On Jun 15, 4:29 pm, Rob Lachlan <[email protected]> wrote:
> Oh God. What broken formatting. Sorry about that.
>
> On Jun 15, 4:24 pm, Rob Lachlan <[email protected]> wrote:
>
>
>
> > I think that the underive function for removing hierarchy
> > relationships between keywords is broken. I'll illustrate with an
> > example and describe what I think the problems are. I've got some
> > code for a function which (I hope!) performs underive correctly, and
> > I'd love it if people had a look.
>
> > Consider a hierarchy with child-parent relationships:
>
> > :c -> :p1, :c -> :p2, :p1 -> :a1, :p1 -> :a2, :p2 -> :a2
>
> > Which I'll illustrate with the world's worst ascii art:
>
> > a1 a2
> > | / |
> > | / |
> > | / |
> > p1 p2
> > | /
> > | /
> > | /
> > c
>
> > ; creating this hierarchy:
> > user> (def h (reduce #(apply derive (cons %1 %2)) (make-hierarchy)

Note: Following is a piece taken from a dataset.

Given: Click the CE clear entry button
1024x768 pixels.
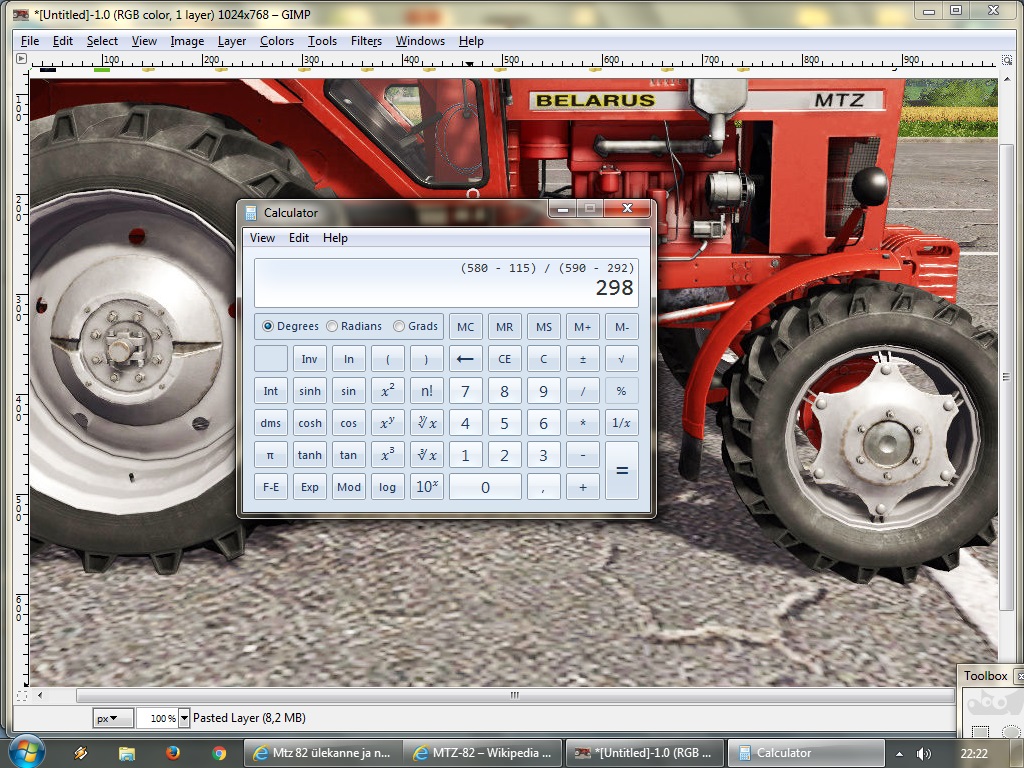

> > [[:p1 :a1] [:p1 :a2] [:p2 :a2] [:c :p2] [:c :p1]]))
> > #'user/h
> > user> h
> > {:parents {:c #{:p1 :p2}, :p2 #{:a2}, :p1 #{:a2 :a1}}, :ancestors {:c
> > #{:p1 :p2 :a2 :a1}, :p2 #{:a2}, :p1 #{:a2 :a1}}, :descendants {:p1
> > #{:c}, :p2 #{:c}, :a2 #{:p1 :p2 :c}, :a1 #{:p1 :c}}}
>
> > Now the underive:
>
> > user> (underive h :c :p1)
> > {:parent {:c #{:p2}, :p2 #{:a2}, :p1 #{:a2 :a1}}, :ancestors {:c
> > #{:p2}, :p2 #{:a2}, :p1 #{:a2 :a1}}, :descendants {:p1 #{}, :p2
> > #{:c}, :a2 #{:p1 :p2}, :a1 #{:p1}}}
>
> > Problems:
>
> > Most seriously, it is incorrect: :c should still show up as a
> > descendant of
> > :a2, since :c is a child of :p2, and :p2 a child of :a2. Note that
> > the
> > parent map is correct, so it is the ancestor and descendant maps which
> > are
> > inconsistent.
>
> > Also, notice that the key for the parent map has changed from :parents
> > to
> > :parent, which causes calls to the parents function to return nil.
>
> > Also, keys which map to empty sets are left in each of the maps
> > (parents,
> > descendants and ancestors), with the result that equality tests could
> > fail
> > in some cases in which they would be true.
>
> > Potential fix, and request for code review:
>
> > I've written an underive-new function which appears to fix these
> > problems,
> > at least in the tests that I've done.
>
> >http://pastebin.com/eRiz5ihw
>
> > My approach is to identify the sets of tags in the hierarchy whose
> > ancestors
> > or descendants may be affected, remove their ancestor or descendant
> > mappings,
> > then rebuild them. In a call (underive h child parent), the child and
> > all
> > the child's descendants will need to have their ancestor mappings
> > fixed.
> > Similarly, the parent and all of the parent's ancestors will need to
> > have
> > their descendant mappings rebuilt.
>
> > (As an aside, the problem here is that our hierarchy can be a DAG
> > rather
> > a tree, because multiple inheritance is allowed. And therefore, for
> > any
> > ancestor/descendant relationship it's comparatively expensive to
> > determine
> > whether a particular parent-child edge is essential or not.)
>
> > Next, the two sets of interest (child + child's descendants, and
> > parent +
> > parent's ancestors) are sorted topologically. For the child +
> > child's
> > descendants, we can now rebuild the ancestor mappings by taking a tag
> > from
> > the top of the set, setting its ancestors to the union of tag's
> > parents and
> > parents' ancestors, and repeating the process on the next tag in
> > topologically
> > sorted order until all tags are consumed. The parent + parent's
> > ancestors
> > can be done in a similar way, except that a children function is
> > required, and
> > the tags must be topologically sorted in the reverse direction.
>
> > Some remarks:
>
> > An alternative approach would be to just recompute the whole ancestor
> > and
> > descendant maps for the whole hierarchy. This would be simpler, but
> > for
> > large hierarchies would be unnecessarily expensive.
>
> > The topological sort function which I wrote avoids recursion. If we
> > wanted
> > to allow multiple recursion, it could be simplified a bit, but I
> > wanted to
> > avoid stack consumption.
>
> > Anyway, I'd appreciate any suggestions and criticisms, since this is
> > the
> > first clojure code of mine that anyone has looked at.